▶ _THE PROBLEM_
Here are some records; return them all exactly.

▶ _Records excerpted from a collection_
──────────

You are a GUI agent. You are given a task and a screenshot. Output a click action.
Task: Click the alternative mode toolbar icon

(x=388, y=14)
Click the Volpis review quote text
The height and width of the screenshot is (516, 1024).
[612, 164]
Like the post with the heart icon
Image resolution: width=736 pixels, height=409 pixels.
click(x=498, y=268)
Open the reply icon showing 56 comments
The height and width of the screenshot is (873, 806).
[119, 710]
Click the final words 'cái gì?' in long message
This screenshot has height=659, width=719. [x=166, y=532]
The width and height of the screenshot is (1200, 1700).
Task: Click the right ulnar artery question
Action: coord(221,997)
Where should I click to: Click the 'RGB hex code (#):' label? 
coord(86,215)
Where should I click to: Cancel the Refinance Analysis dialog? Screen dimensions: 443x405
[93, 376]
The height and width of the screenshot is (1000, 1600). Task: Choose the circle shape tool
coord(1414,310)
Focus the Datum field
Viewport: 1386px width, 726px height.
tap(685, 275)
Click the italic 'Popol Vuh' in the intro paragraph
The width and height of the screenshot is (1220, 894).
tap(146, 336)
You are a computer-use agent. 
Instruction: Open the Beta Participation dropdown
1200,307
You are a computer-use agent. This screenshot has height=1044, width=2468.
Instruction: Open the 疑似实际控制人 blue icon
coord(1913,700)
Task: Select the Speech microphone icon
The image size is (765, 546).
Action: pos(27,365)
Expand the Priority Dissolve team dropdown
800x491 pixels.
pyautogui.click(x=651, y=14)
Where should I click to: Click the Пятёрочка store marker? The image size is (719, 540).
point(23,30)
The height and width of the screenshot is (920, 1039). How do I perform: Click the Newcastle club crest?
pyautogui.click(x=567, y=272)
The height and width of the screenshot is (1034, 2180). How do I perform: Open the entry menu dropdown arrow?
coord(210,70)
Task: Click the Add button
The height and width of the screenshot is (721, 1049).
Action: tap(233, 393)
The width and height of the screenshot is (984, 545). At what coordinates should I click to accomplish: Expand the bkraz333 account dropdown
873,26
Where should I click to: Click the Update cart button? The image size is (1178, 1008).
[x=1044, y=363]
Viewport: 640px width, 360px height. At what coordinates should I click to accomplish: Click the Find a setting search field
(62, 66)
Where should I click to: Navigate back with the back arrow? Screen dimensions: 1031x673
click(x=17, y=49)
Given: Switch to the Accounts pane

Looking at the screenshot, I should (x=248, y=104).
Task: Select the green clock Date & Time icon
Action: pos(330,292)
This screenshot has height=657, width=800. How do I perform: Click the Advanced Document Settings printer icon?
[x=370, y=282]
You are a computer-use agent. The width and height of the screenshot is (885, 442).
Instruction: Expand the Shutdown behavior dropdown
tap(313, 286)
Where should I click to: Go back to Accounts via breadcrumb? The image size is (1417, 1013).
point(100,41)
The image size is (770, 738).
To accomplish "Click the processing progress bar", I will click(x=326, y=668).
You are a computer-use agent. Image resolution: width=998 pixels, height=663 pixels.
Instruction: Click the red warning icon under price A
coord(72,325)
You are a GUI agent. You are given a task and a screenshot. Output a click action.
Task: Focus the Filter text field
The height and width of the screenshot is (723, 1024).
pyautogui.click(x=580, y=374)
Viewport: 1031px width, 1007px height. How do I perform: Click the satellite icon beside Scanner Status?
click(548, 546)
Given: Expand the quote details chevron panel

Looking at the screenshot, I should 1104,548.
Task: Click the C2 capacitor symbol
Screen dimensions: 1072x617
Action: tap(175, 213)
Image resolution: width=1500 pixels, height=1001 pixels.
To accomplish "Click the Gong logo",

──────────

▶ _RESPONSE TO THE TASK_
You are a GUI agent. You are given a task and a screenshot. Output a click action.
Task: Click the alternative mode toolbar icon

(x=388, y=14)
Click the Volpis review quote text
The height and width of the screenshot is (516, 1024).
[612, 164]
Like the post with the heart icon
Image resolution: width=736 pixels, height=409 pixels.
click(x=498, y=268)
Open the reply icon showing 56 comments
The height and width of the screenshot is (873, 806).
[119, 710]
Click the final words 'cái gì?' in long message
This screenshot has height=659, width=719. [x=166, y=532]
The width and height of the screenshot is (1200, 1700).
Task: Click the right ulnar artery question
Action: coord(221,997)
Where should I click to: Click the 'RGB hex code (#):' label? 
coord(86,215)
Where should I click to: Cancel the Refinance Analysis dialog? Screen dimensions: 443x405
[93, 376]
The height and width of the screenshot is (1000, 1600). Task: Choose the circle shape tool
coord(1414,310)
Focus the Datum field
Viewport: 1386px width, 726px height.
tap(685, 275)
Click the italic 'Popol Vuh' in the intro paragraph
The width and height of the screenshot is (1220, 894).
tap(146, 336)
You are a computer-use agent. 
Instruction: Open the Beta Participation dropdown
1200,307
You are a computer-use agent. This screenshot has height=1044, width=2468.
Instruction: Open the 疑似实际控制人 blue icon
coord(1913,700)
Task: Select the Speech microphone icon
The image size is (765, 546).
Action: pos(27,365)
Expand the Priority Dissolve team dropdown
800x491 pixels.
pyautogui.click(x=651, y=14)
Where should I click to: Click the Пятёрочка store marker? The image size is (719, 540).
point(23,30)
The height and width of the screenshot is (920, 1039). How do I perform: Click the Newcastle club crest?
pyautogui.click(x=567, y=272)
The height and width of the screenshot is (1034, 2180). How do I perform: Open the entry menu dropdown arrow?
coord(210,70)
Task: Click the Add button
The height and width of the screenshot is (721, 1049).
Action: tap(233, 393)
The width and height of the screenshot is (984, 545). At what coordinates should I click to accomplish: Expand the bkraz333 account dropdown
873,26
Where should I click to: Click the Update cart button? The image size is (1178, 1008).
[x=1044, y=363]
Viewport: 640px width, 360px height. At what coordinates should I click to accomplish: Click the Find a setting search field
(62, 66)
Where should I click to: Navigate back with the back arrow? Screen dimensions: 1031x673
click(x=17, y=49)
Given: Switch to the Accounts pane

Looking at the screenshot, I should (x=248, y=104).
Task: Select the green clock Date & Time icon
Action: pos(330,292)
This screenshot has height=657, width=800. How do I perform: Click the Advanced Document Settings printer icon?
[x=370, y=282]
You are a computer-use agent. The width and height of the screenshot is (885, 442).
Instruction: Expand the Shutdown behavior dropdown
tap(313, 286)
Where should I click to: Go back to Accounts via breadcrumb? The image size is (1417, 1013).
point(100,41)
The image size is (770, 738).
To accomplish "Click the processing progress bar", I will click(x=326, y=668).
You are a computer-use agent. Image resolution: width=998 pixels, height=663 pixels.
Instruction: Click the red warning icon under price A
coord(72,325)
You are a GUI agent. You are given a task and a screenshot. Output a click action.
Task: Focus the Filter text field
The height and width of the screenshot is (723, 1024).
pyautogui.click(x=580, y=374)
Viewport: 1031px width, 1007px height. How do I perform: Click the satellite icon beside Scanner Status?
click(548, 546)
Given: Expand the quote details chevron panel

Looking at the screenshot, I should 1104,548.
Task: Click the C2 capacitor symbol
Screen dimensions: 1072x617
Action: tap(175, 213)
Image resolution: width=1500 pixels, height=1001 pixels.
To accomplish "Click the Gong logo",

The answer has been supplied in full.